NOS_OCR Text Extractor Details

The NOS_OCR project has both a thing HTTP server with one endpoint (/extract) and a Redis-Queue (RQ), similar to the Dojo stack.

Sample request to NOS_OCR:

POST https://<NOS_OCR_HOST>/extract/<document_id>
{
"s3_url": "s3://<my-bucket>/documents/<guid>/<filename>.pdf",
"callback_url": "https://<DOJO_API_HOST>/job/<document_id>/paragraph_embeddings_processors.calculate_store_embeddings"
}

Upon receiving a request to extract the text, it enqueue the task to an RQ worker (similar to Dojo) and acknowledges the request with a success response (Dojo API in this instance).

Once the task is picked up by a worker, it will:

  1. Download the document from the S3 bucket/location, and save to a documents_cache folder location.
  2. Use nougat-ocr to extract the text, which uses a cli interface and requires the file to be on the file system.
  3. Save the extractions as a .mmd (multi-markdown) file
  4. Upload the .mmd file to S3, on the same location and as a sibling of the original document s3://<my-bucket>/documents/<guid>/<filename>.mmd
  5. Make a POST HTTP request back to the callback_url parameter, with the following payload data
{
"context": {
"s3_key": <mmd_S3_key>,
"document_id": <document_id>
}
}

RQWorker Details

The callback URL that Dojo API sends to NOS_OCR contains a directive to queue up a new Dojo RQ task, handled by Dojo's RQWorker. This tasks will download the .mmd extractions file into memory, and loop through each line of text:

  1. Filtering the text that isn't a paragraph (parameters and requirements on the RQWorker code itself)
  2. Filtering text that is related to citations (eg footnotes and such)
  3. Embed the text using an online (implemented with openai's gpt4) or offline model (supported, but integration pending).
  4. Upload each text/embedding pair to elasticsearch into the /document_paragraphs index.
  5. Update the Document object in elasticsearch with the final processed_at timestamp.
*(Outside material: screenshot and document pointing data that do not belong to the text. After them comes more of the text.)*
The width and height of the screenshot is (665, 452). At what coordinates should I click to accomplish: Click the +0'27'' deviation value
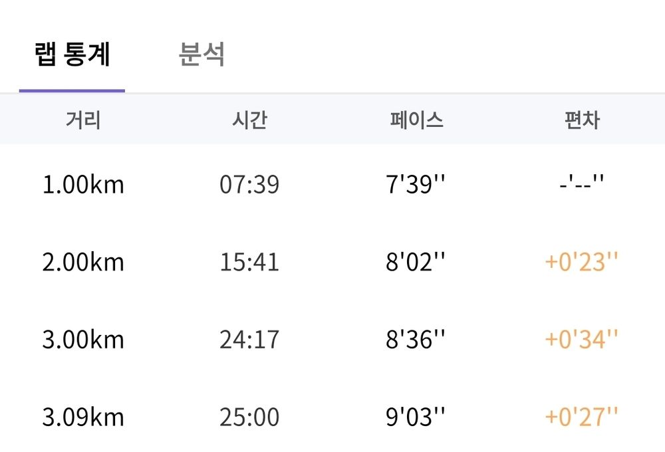tap(581, 416)
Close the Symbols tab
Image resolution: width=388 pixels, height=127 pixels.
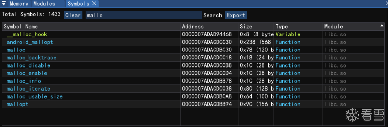(94, 4)
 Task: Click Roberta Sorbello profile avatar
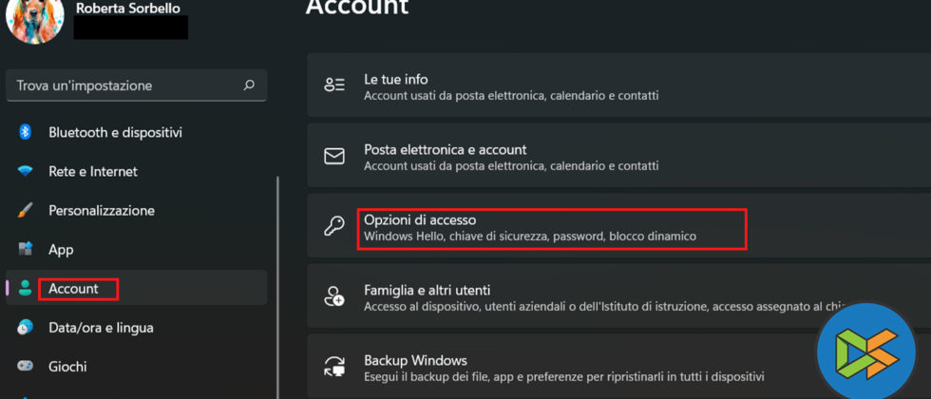[x=34, y=21]
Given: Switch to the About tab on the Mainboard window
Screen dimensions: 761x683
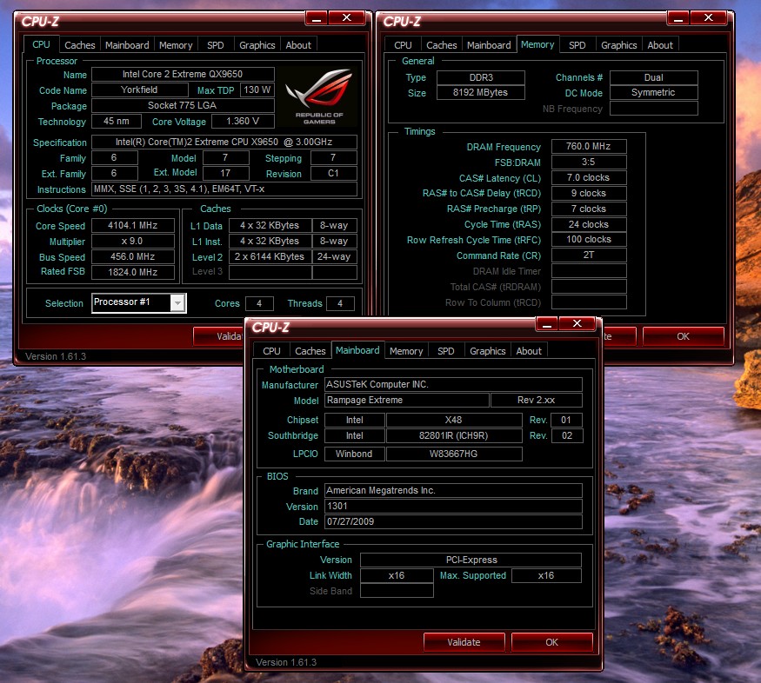Looking at the screenshot, I should [529, 351].
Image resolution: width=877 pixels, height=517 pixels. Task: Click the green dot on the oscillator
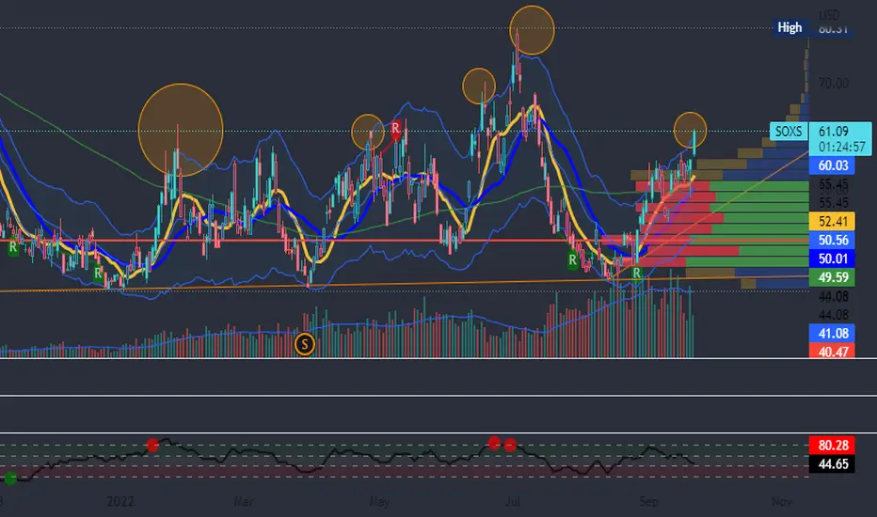coord(10,478)
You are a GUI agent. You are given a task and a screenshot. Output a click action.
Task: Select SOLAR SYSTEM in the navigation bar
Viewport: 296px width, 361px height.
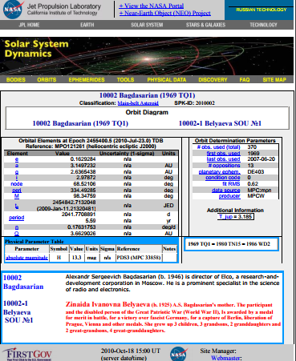147,25
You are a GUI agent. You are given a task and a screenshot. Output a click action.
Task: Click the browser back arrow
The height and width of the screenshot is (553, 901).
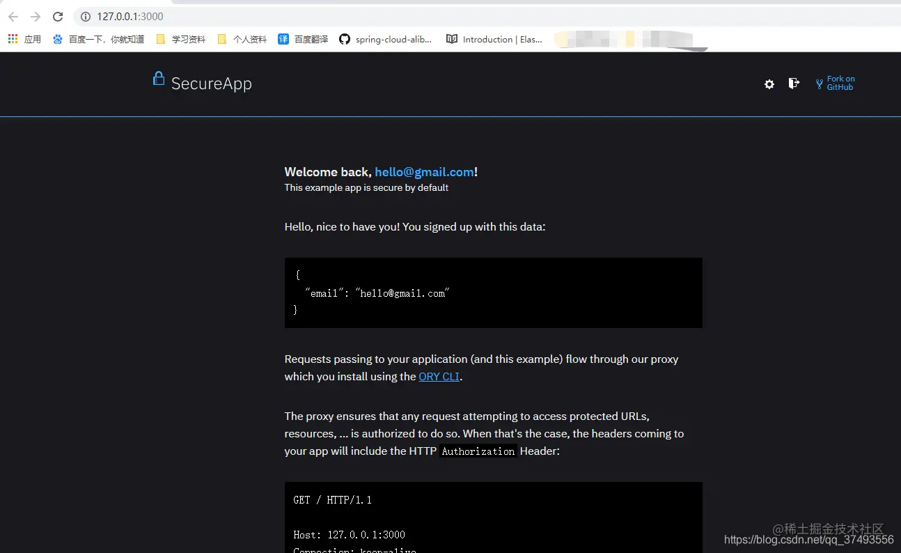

Once the final RQWorker step is completed (paragraph_embeddings_processors.calculate_store_embeddings task), the document can be considered as processed and can be searched through using the Dojo API's semantic search or Knowledge AI feature.

Without a NOS_OCR+GPU

If OCR_URL is not present on the dojo stack envfile, the above process is simplified to: Upon uploading a document from UI -> API, the API queues the rqworker task paragraph_embeddings_processor:full_document_process instead of calling the service at OCR url. This rqworker task will download the uploaded PDF, perform the OCR extractions, create the paragraph embeddings, and populate the elasticsearch backend with the resulting paragraphs. This option creates inferior text extractions than the option with NOS_OCR, at a cheaper cost (no need for an external service with a GPU available at all times).